WHAT TO DO | Once the line containing "The height and" is found in the entries below, restate it and each following line word for word, stopping after the line containing "Given: Open the View dropdown menu".

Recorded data

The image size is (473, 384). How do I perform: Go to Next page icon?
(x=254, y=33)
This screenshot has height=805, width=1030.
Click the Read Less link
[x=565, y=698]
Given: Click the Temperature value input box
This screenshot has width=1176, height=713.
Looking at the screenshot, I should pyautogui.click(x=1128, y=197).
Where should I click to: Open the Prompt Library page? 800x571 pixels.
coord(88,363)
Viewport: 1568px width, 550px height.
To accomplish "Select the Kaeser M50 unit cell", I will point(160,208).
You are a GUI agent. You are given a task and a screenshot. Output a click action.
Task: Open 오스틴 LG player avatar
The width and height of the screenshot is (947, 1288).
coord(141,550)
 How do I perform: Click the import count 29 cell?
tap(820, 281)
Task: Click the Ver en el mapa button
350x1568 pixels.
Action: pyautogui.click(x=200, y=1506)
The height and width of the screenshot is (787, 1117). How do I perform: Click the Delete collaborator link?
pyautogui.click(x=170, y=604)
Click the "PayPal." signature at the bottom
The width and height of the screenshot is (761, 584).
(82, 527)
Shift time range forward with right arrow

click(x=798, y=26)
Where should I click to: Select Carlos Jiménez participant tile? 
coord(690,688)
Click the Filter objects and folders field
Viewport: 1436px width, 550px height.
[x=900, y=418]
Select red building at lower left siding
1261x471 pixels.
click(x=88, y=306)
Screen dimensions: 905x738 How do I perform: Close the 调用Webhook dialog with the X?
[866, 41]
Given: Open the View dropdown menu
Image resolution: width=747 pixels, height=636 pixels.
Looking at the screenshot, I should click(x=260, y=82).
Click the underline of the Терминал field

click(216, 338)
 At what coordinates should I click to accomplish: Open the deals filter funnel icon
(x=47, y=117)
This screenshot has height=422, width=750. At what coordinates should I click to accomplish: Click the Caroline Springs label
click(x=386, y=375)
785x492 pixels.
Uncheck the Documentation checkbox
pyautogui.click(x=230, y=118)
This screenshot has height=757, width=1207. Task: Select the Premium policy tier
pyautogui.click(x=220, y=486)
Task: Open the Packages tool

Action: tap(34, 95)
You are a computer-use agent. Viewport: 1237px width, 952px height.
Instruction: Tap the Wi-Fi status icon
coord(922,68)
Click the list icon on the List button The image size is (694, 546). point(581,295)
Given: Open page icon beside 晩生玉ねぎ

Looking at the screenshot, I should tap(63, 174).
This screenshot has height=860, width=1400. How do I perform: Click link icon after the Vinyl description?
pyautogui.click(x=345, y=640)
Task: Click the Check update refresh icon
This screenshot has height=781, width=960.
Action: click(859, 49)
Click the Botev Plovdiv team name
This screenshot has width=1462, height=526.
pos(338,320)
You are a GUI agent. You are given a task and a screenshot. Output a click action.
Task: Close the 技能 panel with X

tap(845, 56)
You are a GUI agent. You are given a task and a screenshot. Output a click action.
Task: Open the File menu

SOLUTION FOR THIS EXERCISE |
The height and width of the screenshot is (787, 1117). How do I perform: Click the Delete collaborator link?
pyautogui.click(x=170, y=604)
Click the "PayPal." signature at the bottom
The width and height of the screenshot is (761, 584).
(82, 527)
Shift time range forward with right arrow

click(x=798, y=26)
Where should I click to: Select Carlos Jiménez participant tile? 
coord(690,688)
Click the Filter objects and folders field
Viewport: 1436px width, 550px height.
[x=900, y=418]
Select red building at lower left siding
1261x471 pixels.
click(x=88, y=306)
Screen dimensions: 905x738 How do I perform: Close the 调用Webhook dialog with the X?
[866, 41]
Given: Open the View dropdown menu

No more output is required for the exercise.